-- Document text --
⟨
Source: Stockopedia – Stock Market Research Network.
Everywhere you go these days you hear yet another investor singing the virtues of investing in low cost index trackers. Frankly the sales pitch makes sense doesn’t it? It’s very easy to understand and goes something like this:
“The majority of active fund managers underperform the market averages so why should you pay 2% for the privilege? If you buy an index fund you can guarantee average performance and thus beat the average fund manager.”
It seems that this idea is winning. The mainstream press sings the praises of low cost passive investing, while the knives are out for active fat cat fund managers. Meanwhile a Tsunami of money in the fund management industry is flowing into passive vehicles, and the flow of funds into the big providers like Vanguard is quite astonishing. The advisory community is voting with its feet and has decided that index investing is the light.
But my nostrils have started flaring from a growing stench of groupthink and I can’t help thinking that somehow this is all going to end in tears.
In a way, index investing is the ultimate piggyback ride on the coattails of the active management community. If you think about it, the selection of stocks that are included within the major indices is solely due to the discerning opinion of the active management community. These professionals bid the price of a stock up until it becomes a candidate for promotion to the relevant major index – such as the FTSE100 or Samp;P500. At this point index funds jump on the bandwagon and buy. The idea that this is a ‘passive’ process is beyond me – it’s an active decision to ride on the coattails of other people’s decision making.
The irony is that index funds haven’t had to pay the salaries of the people who pick their stocks for them. Index investing has been monstrously successful partly due to the fact that through this trick they’ve kept the costs of management extremely low. If there were any justice index funds would pay a tax to the active management community for their service.
But piggybacking can only be a successful strategy if you don’t get too heavy for your ride. As index investors have started to dominate the stock markets they have started to create some terrible unintended consequences. The horse’s knees are starting to buckle.
There was an excellent paper written in 2010 by Professor Jeffrey Wurgler of NYU Stern School of Business that I highly recommend reading. He preaches that the stock market has only a finite capacity to absorb passive investment funds without materially and detrimentally impacting the market.
⟩
-- Exercise A --
Could you copy out everything in the index investing article from "It seems that" down to "is the light.", word for word?
-- Exercise B --
Which organizations does the index investing article name?

-- Raw data --
⟨
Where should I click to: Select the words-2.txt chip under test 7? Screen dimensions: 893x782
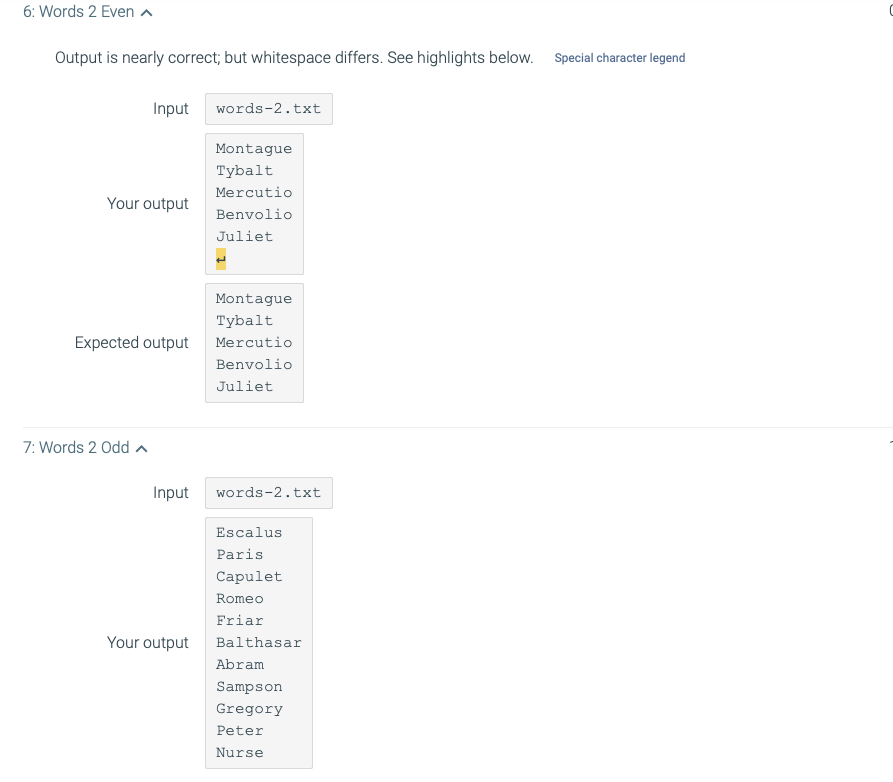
⟩
-- Correct output A --
It seems that this idea is winning. The mainstream press sings the praises of low cost passive investing, while the knives are out for active fat cat fund managers. Meanwhile a Tsunami of money in the fund management industry is flowing into passive vehicles, and the flow of funds into the big providers like Vanguard is quite astonishing. The advisory community is voting with its feet and has decided that index investing is the light.

-- Correct output B --
- Stockopedia – Stock Market Research Network
- Vanguard
- NYU Stern School of Business